The museum will also serve as a temporary storage space for African artifacts restituted from Western institutions, stepping in for regional locales that lack the resources to preserve them. As part of its programming, the museum will offer tours to neighboring ancient megaliths and heritage sites, four of which have been earmarked by UNESCO.

The initiative is the latest from Le Korsa, a leg of the Albers foundation, which is based in New York, that oversees philanthropic projects in rural Senegal. It was founded in 2005 and is run by Nicholas Fox Weber, who serves as the Senegalese non-profit’s president.
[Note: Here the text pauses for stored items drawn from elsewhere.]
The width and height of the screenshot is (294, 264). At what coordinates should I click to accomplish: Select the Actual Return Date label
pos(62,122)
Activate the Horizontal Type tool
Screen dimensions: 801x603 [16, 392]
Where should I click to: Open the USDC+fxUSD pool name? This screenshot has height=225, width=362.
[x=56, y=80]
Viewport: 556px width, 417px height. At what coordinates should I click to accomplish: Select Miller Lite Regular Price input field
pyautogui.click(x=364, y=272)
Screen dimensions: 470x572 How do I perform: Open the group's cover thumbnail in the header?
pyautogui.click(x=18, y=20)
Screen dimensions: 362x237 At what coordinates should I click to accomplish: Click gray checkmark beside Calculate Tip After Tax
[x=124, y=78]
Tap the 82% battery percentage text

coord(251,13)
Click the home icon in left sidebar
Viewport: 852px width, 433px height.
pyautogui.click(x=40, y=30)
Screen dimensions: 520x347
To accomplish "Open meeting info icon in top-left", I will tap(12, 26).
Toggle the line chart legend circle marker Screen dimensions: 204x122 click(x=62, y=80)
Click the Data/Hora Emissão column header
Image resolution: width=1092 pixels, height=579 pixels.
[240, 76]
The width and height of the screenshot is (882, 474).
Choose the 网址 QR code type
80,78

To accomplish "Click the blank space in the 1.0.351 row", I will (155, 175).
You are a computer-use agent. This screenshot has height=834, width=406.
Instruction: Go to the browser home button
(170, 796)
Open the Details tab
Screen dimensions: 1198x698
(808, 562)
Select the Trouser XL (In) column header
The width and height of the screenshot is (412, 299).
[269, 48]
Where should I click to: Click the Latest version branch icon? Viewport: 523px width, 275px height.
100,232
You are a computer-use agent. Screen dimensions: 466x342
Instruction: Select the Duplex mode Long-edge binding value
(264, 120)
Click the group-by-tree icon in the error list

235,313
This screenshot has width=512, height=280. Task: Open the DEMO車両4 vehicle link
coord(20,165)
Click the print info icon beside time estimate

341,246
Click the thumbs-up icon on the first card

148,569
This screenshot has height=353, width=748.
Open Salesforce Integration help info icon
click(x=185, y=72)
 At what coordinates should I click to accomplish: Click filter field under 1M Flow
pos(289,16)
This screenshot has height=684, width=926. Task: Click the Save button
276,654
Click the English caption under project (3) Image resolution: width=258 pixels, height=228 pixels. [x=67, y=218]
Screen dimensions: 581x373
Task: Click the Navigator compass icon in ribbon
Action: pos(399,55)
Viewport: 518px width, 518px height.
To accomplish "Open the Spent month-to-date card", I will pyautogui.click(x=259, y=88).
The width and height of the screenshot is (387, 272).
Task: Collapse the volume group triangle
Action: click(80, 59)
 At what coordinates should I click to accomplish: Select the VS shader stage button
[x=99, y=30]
Like other projects to come from Le Korsa, the plan for the museum is inspired by the Bauhaus school, which advocated for a communal style of teaching design and architecture that facilitated dialogues between its residents. The organization’s founders had ties to the European movement.

News of the plan for the museum comes amid pressure on institutional leaders to rectify historical ties to colonialism that are represented in their collections. In 2018, historian Bénédicte Savoy and Senegalese writer Felwine Sarr recommended in a report commissioned by the Macron administration that the country’s museums restitute African artifacts seized under French colonial occupation.

In recent years, major international museums like the Metropolitan Museum of Art and the Louvre have made moves to return African artifacts believed to have been looted from occupied regions.